▶ **Task requirements**:
Where the word "Terms" occurs in a line of the data, return the whole line.

▶ **Data for processing**:

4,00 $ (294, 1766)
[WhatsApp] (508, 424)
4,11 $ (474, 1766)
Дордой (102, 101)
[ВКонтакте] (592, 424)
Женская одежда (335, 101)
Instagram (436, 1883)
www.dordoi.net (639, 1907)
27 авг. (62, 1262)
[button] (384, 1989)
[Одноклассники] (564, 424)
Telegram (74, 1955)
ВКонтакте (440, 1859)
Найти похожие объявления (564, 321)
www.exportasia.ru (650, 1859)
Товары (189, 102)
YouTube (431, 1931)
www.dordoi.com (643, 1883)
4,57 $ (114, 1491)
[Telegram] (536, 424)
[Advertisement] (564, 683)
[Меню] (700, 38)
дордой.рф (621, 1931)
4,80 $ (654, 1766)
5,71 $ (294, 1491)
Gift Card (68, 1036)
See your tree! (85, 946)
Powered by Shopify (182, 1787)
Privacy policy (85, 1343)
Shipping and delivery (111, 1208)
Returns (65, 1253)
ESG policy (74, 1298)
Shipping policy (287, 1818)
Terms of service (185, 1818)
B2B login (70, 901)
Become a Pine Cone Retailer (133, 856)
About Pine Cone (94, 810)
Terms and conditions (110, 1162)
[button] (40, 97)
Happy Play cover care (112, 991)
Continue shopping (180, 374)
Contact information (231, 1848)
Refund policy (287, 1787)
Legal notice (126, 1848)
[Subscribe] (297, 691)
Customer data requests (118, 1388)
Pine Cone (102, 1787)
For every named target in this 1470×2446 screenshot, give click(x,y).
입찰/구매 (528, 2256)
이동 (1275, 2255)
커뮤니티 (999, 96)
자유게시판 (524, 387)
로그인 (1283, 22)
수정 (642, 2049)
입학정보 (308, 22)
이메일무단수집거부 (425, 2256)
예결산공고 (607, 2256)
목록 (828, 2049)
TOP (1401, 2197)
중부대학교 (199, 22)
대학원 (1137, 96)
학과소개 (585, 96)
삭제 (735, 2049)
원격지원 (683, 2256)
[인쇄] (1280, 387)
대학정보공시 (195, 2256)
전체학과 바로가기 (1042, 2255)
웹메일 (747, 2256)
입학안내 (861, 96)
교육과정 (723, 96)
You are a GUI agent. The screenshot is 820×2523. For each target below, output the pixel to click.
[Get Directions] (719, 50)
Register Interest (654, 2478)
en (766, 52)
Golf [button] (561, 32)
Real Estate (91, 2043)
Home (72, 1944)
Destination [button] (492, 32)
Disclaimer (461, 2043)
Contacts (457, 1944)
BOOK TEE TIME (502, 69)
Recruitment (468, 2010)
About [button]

▶ **Solution for this problem**:
Terms of service (185, 1818)
Terms and conditions (110, 1162)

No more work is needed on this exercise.